Consider data that is taken from a one-parametric distribution (e.g. Poisson) that can be parametrized by its mean (µ). The task is to get the 95% confidence interval (CI) or the estimate of µ.
According to Wilks theorem, the CI is the set of all values for µ for which the log-likelihood (L) is above a threshold L(µ) > L(mu_hat) - c, where c is half of the 0.95-quantile of a chi² distribution with 1 d.f. (what is about 1.92).
If the distribution contains nuisance parameters (e.g. negBinom or Gamma), I thought that they have to be "profiled out" and that the profile-L is used to get the CI. This is how it is described in Yudi Pawitan's book "In all likelihood" (see chapters 4.6 and 4.7 for examples).
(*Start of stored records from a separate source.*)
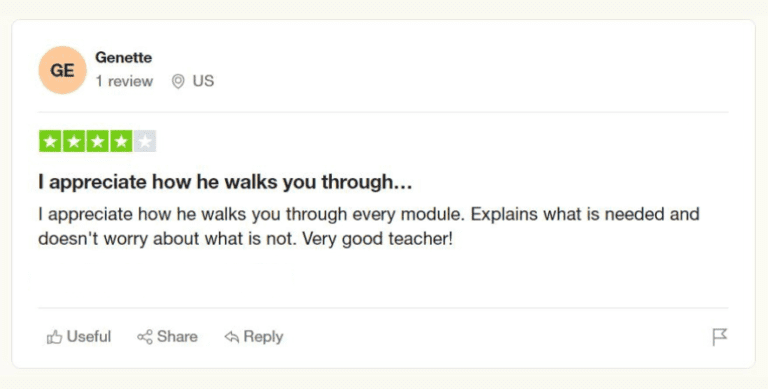Click the thumbs-up Useful icon
Image resolution: width=768 pixels, height=389 pixels.
coord(54,337)
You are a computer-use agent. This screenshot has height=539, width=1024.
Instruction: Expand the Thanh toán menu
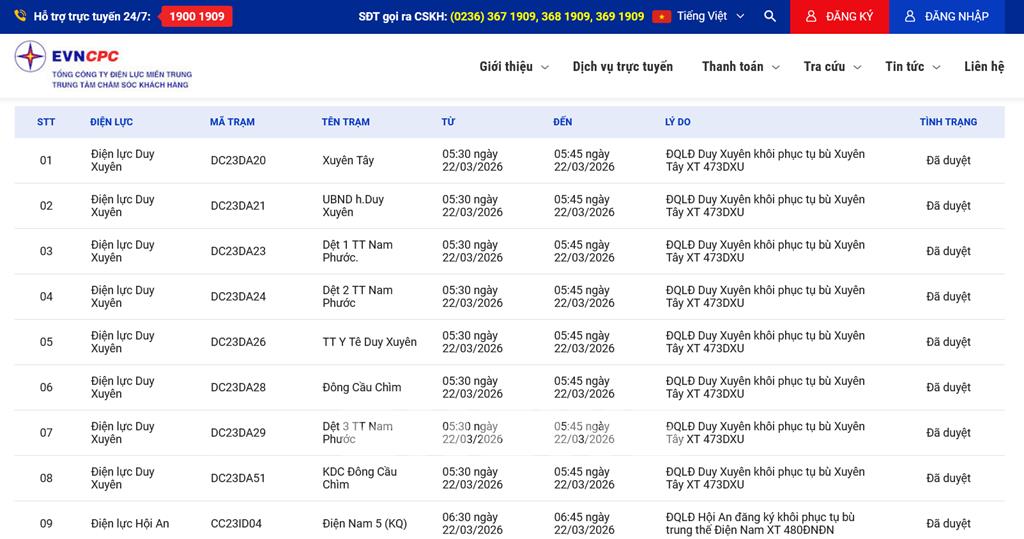point(739,67)
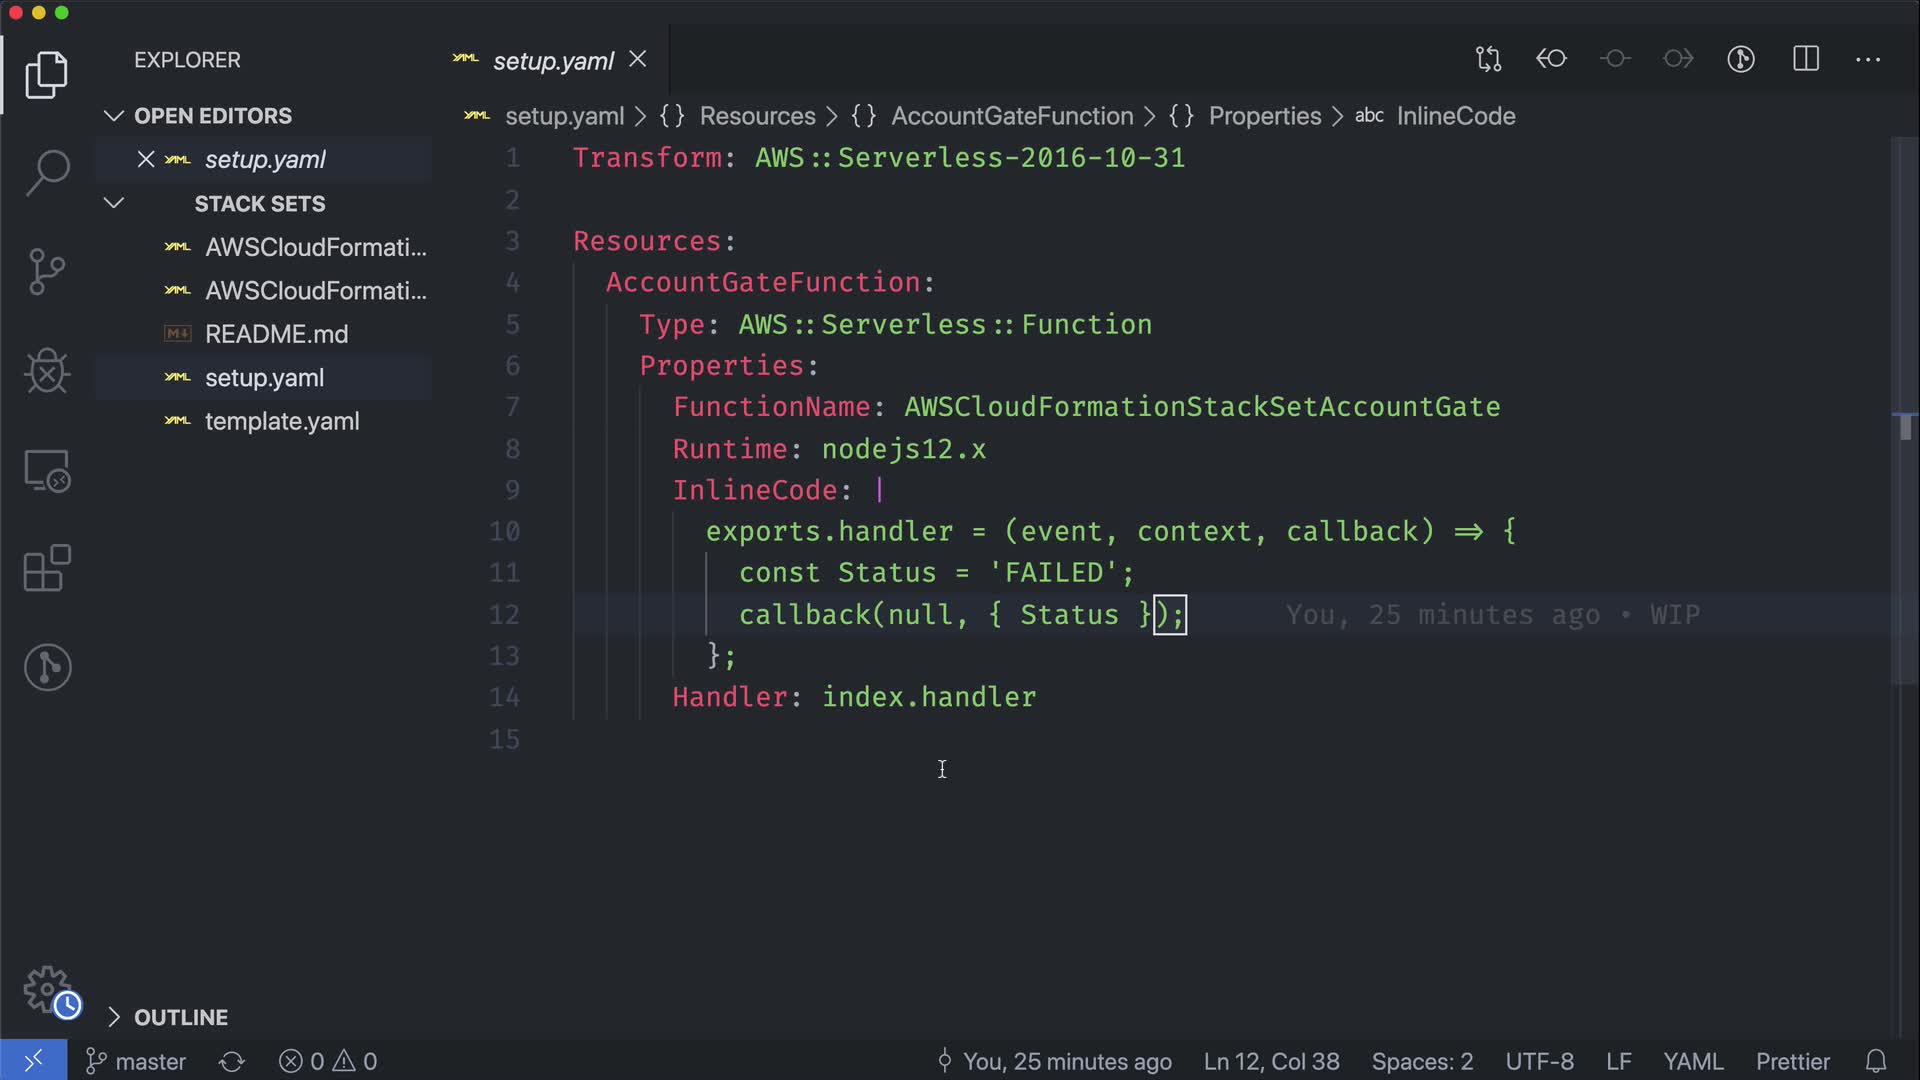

I noticed that, at least for the negBin distribution, R calculates that CI from the (log-)likelihood with the nuisance parameter kept fixed at its max.likelihood estimate:
exp( confint( MASS.glm.nb(counts~1) ) )
gives the limits that are obtained according to Wilks, but using the max.likelihood for "size" parameter of the negBinom distribution, and not the profile likelihood. The CI using the profile-L would be wider.
Why that? Which procedure is "better" or "more correct"? Using the profile (like Pawitan writes) or using the likelihood keeping the nuisance parameter fixed at its estimated value?
I hope the question is clear... thanks for any help!